## What is expected:
Reproduce, character for character, the stretch of the material from its start through the line containing "Viewport: 1288px width, 948px", with both ends included and nothing else.

## Records to use:
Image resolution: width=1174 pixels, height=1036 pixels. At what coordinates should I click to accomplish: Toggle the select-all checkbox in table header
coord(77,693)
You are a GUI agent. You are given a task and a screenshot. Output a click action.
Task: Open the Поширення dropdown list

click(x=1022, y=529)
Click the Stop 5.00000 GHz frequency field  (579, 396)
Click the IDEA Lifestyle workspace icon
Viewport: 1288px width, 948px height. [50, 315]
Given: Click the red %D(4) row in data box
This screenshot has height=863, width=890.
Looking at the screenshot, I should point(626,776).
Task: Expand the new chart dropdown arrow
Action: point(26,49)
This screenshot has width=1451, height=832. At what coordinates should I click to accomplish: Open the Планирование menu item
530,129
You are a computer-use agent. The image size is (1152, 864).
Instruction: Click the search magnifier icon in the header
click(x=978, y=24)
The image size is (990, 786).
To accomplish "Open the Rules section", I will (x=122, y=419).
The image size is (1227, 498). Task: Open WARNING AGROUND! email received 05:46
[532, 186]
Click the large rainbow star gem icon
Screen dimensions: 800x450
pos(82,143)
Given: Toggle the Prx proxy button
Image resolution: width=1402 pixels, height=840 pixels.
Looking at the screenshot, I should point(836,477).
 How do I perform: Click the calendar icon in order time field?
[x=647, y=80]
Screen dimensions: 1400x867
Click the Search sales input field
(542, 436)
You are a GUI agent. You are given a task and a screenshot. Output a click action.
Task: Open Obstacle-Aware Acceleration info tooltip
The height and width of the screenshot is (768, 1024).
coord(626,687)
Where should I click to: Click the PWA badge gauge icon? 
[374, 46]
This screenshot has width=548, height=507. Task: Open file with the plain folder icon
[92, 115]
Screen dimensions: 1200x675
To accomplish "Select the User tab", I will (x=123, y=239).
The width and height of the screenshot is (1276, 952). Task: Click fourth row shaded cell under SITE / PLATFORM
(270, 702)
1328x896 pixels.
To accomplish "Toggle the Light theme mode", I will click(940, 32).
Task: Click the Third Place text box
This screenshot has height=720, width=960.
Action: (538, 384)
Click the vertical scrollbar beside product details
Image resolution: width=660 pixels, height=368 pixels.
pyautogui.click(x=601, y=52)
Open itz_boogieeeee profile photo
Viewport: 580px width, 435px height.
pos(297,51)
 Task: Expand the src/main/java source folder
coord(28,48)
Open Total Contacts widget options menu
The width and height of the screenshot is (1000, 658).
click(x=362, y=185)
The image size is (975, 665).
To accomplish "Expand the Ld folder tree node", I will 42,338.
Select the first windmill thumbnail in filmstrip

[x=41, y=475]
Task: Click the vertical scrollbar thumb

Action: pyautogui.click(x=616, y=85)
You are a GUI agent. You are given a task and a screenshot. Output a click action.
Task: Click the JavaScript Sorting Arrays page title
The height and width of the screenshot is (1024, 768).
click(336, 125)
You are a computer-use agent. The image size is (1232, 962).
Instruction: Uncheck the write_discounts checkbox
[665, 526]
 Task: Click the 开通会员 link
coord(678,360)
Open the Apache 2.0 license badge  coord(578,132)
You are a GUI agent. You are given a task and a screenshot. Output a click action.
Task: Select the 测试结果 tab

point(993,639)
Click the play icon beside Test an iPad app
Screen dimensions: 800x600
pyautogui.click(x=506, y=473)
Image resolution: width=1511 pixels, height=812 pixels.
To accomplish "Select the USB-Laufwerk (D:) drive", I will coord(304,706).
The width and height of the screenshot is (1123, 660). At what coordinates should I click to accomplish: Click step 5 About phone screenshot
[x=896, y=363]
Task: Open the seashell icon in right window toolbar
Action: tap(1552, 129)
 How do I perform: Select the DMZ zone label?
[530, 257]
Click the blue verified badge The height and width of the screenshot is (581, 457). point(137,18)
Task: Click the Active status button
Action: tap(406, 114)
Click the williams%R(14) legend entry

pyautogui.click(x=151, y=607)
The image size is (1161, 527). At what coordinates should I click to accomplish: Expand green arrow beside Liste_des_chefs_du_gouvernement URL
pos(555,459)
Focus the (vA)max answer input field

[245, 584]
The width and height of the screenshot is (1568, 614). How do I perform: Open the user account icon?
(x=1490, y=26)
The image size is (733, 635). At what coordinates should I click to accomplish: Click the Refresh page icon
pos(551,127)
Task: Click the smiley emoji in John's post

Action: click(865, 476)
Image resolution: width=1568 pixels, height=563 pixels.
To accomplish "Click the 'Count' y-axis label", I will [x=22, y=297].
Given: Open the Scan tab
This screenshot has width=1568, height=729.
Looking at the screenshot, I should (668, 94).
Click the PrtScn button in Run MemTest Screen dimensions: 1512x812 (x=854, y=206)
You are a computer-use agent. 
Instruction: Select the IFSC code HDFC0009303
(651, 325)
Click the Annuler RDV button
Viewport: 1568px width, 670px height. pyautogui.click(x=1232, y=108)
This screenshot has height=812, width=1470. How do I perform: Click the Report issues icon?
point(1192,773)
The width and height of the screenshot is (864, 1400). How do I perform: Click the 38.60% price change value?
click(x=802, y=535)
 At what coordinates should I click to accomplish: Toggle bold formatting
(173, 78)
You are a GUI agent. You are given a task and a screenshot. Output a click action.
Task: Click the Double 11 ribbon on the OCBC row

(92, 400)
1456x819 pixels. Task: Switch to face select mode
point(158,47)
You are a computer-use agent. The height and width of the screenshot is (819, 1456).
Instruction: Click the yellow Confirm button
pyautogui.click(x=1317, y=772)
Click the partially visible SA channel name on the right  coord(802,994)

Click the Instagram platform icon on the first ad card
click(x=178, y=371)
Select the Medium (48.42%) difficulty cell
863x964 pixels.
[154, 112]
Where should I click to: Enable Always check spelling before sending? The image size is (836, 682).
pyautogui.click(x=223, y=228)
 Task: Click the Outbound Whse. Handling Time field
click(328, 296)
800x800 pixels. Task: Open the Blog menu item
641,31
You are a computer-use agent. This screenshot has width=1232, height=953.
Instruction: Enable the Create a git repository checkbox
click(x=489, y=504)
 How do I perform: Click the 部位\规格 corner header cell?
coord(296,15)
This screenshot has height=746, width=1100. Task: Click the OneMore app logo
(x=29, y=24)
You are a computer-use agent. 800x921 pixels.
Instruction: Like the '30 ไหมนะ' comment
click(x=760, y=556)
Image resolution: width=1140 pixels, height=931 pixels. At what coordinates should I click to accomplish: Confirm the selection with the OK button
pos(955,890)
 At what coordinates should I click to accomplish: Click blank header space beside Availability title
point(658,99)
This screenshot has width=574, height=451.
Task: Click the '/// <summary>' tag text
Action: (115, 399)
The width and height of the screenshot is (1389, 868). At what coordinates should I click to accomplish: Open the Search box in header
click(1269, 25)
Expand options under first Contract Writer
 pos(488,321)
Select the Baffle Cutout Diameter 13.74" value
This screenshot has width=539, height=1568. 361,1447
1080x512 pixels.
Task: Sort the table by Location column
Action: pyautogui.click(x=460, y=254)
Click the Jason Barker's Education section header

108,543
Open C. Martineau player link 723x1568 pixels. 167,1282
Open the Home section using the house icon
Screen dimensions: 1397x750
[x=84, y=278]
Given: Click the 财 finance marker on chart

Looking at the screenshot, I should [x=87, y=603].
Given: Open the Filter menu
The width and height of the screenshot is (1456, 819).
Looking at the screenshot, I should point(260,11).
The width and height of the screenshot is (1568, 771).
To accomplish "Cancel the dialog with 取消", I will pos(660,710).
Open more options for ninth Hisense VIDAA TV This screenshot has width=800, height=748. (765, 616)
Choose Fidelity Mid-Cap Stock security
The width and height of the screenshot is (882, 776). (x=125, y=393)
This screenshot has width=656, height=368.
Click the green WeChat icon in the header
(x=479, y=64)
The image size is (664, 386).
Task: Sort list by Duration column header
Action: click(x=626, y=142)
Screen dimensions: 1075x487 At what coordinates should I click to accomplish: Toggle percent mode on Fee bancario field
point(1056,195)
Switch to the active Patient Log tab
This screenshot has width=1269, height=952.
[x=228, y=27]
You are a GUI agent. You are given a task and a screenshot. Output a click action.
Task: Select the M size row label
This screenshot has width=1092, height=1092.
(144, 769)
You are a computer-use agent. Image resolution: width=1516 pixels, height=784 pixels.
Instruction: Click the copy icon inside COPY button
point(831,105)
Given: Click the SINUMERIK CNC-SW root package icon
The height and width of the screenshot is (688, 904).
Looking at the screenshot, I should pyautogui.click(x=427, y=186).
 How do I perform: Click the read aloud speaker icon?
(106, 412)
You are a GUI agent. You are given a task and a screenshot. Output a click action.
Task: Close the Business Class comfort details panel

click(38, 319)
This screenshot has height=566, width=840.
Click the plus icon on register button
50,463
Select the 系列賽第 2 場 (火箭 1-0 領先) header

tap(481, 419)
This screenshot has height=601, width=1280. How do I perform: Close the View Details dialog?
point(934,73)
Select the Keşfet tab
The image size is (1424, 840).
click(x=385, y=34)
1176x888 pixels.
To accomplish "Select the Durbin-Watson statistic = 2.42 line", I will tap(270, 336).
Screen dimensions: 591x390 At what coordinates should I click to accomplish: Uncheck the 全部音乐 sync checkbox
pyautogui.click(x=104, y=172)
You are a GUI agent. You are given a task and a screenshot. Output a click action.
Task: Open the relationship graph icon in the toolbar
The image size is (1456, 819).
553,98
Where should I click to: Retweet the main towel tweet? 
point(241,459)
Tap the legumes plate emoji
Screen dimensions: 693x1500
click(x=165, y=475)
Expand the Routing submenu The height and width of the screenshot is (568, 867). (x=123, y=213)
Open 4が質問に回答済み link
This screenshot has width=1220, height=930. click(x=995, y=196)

## Task answer:
Image resolution: width=1174 pixels, height=1036 pixels. At what coordinates should I click to accomplish: Toggle the select-all checkbox in table header
coord(77,693)
You are a GUI agent. You are given a task and a screenshot. Output a click action.
Task: Open the Поширення dropdown list

click(x=1022, y=529)
Click the Stop 5.00000 GHz frequency field  (579, 396)
Click the IDEA Lifestyle workspace icon
Viewport: 1288px width, 948px height. [50, 315]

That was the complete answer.